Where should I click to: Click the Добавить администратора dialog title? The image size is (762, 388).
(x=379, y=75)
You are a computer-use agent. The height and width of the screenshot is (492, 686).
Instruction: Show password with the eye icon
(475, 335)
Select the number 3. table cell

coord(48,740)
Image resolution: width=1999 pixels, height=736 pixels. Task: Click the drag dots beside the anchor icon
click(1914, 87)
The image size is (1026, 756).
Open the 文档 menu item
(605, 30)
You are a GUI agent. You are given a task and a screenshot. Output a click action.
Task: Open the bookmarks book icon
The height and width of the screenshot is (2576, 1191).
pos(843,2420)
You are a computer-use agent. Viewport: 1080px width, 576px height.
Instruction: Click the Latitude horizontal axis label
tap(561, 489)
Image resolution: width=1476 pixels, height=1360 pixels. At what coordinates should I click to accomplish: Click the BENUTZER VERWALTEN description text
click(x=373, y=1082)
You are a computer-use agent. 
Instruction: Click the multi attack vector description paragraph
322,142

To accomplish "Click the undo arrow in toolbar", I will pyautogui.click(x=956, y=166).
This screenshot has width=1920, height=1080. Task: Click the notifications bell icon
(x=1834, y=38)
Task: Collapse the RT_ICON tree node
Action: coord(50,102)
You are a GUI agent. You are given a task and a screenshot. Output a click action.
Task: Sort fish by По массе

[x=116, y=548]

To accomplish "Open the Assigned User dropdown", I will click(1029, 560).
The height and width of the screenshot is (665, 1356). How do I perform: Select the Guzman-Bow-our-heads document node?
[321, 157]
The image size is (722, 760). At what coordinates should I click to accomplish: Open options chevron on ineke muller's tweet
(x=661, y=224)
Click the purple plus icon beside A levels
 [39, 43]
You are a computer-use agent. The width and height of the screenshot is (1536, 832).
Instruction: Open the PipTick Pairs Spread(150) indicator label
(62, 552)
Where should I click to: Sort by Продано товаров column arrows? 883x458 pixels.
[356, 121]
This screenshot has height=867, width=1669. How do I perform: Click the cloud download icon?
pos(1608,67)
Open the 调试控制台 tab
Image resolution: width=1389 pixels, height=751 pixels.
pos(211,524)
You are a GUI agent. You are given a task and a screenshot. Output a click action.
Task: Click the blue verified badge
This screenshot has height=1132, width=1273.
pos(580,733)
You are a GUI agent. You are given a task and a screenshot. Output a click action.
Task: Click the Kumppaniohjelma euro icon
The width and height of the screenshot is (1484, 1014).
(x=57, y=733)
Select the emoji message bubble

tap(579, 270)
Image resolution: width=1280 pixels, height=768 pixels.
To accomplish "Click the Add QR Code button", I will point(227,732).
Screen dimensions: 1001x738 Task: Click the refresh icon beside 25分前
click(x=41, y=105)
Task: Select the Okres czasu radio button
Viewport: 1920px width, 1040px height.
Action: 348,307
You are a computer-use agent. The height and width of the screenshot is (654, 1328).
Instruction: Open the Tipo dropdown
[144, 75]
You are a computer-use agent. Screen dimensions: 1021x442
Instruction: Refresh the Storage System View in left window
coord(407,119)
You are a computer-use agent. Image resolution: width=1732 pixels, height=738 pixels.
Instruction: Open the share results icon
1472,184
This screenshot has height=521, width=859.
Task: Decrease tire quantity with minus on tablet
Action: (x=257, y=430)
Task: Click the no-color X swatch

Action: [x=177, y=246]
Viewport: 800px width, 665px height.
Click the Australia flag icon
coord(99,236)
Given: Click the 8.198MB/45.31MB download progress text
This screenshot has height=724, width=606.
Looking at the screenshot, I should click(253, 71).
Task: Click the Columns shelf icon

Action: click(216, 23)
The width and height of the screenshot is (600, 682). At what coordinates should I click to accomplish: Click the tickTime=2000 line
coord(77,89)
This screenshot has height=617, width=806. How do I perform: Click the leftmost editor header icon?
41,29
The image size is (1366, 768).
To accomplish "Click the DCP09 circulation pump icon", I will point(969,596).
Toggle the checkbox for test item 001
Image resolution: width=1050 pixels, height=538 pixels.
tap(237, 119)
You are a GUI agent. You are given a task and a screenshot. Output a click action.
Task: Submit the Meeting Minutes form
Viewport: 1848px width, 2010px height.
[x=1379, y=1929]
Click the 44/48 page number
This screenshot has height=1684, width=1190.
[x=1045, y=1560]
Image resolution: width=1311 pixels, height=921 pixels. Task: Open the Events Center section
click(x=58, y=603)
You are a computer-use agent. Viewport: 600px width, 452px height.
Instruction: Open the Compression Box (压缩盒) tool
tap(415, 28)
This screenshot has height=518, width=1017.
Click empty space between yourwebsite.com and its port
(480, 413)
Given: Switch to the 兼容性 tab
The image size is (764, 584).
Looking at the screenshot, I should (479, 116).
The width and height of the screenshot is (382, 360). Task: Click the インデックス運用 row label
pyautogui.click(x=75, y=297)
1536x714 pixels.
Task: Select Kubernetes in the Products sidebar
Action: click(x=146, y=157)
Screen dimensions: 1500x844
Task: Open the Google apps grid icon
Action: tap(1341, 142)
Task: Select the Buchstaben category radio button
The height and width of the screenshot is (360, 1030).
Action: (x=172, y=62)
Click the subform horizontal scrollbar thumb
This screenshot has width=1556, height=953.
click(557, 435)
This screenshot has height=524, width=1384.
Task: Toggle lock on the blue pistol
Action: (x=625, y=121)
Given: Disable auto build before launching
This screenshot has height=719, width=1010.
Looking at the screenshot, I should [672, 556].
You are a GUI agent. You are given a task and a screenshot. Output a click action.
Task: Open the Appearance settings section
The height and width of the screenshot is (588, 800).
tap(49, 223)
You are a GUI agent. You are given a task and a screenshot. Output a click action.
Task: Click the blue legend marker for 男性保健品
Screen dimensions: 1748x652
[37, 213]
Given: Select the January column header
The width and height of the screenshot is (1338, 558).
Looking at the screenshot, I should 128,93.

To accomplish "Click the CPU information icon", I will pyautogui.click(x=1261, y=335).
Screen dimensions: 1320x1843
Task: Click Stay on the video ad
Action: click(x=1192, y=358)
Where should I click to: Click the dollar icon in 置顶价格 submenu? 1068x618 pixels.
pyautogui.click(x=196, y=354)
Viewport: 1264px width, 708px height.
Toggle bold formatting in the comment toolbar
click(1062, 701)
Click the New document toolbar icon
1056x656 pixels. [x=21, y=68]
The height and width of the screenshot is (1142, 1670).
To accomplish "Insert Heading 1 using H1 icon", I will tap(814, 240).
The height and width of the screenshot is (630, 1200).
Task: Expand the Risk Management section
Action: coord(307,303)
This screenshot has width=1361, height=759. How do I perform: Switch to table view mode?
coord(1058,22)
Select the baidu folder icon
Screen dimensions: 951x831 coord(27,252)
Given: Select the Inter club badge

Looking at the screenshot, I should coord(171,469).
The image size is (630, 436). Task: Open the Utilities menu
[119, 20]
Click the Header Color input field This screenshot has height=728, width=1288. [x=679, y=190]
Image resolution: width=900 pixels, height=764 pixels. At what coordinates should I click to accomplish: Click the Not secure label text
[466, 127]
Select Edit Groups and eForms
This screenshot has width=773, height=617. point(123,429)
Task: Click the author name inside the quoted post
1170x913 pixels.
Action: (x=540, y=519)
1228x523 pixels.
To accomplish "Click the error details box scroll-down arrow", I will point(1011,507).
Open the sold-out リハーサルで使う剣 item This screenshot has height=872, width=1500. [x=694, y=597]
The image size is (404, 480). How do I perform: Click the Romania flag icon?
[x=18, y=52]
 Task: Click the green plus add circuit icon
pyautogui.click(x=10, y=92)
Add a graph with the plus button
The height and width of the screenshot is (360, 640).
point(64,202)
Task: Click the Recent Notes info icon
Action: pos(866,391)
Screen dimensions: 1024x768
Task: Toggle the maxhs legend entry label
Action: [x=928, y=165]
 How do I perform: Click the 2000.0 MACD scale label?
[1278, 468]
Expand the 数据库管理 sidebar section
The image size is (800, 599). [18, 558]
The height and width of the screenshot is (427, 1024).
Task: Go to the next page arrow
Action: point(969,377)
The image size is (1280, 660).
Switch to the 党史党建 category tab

-----

Work instructions: Look above for the line with "Given: Click the"; retype exactly that line, every line after it up to the line with "The image size is (1366, 768).", and that line too, nothing else.

Task result:
Given: Click the 8.198MB/45.31MB download progress text
This screenshot has height=724, width=606.
Looking at the screenshot, I should click(253, 71).
Task: Click the Columns shelf icon

Action: click(216, 23)
The width and height of the screenshot is (600, 682). At what coordinates should I click to accomplish: Click the tickTime=2000 line
coord(77,89)
This screenshot has height=617, width=806. How do I perform: Click the leftmost editor header icon?
41,29
The image size is (1366, 768).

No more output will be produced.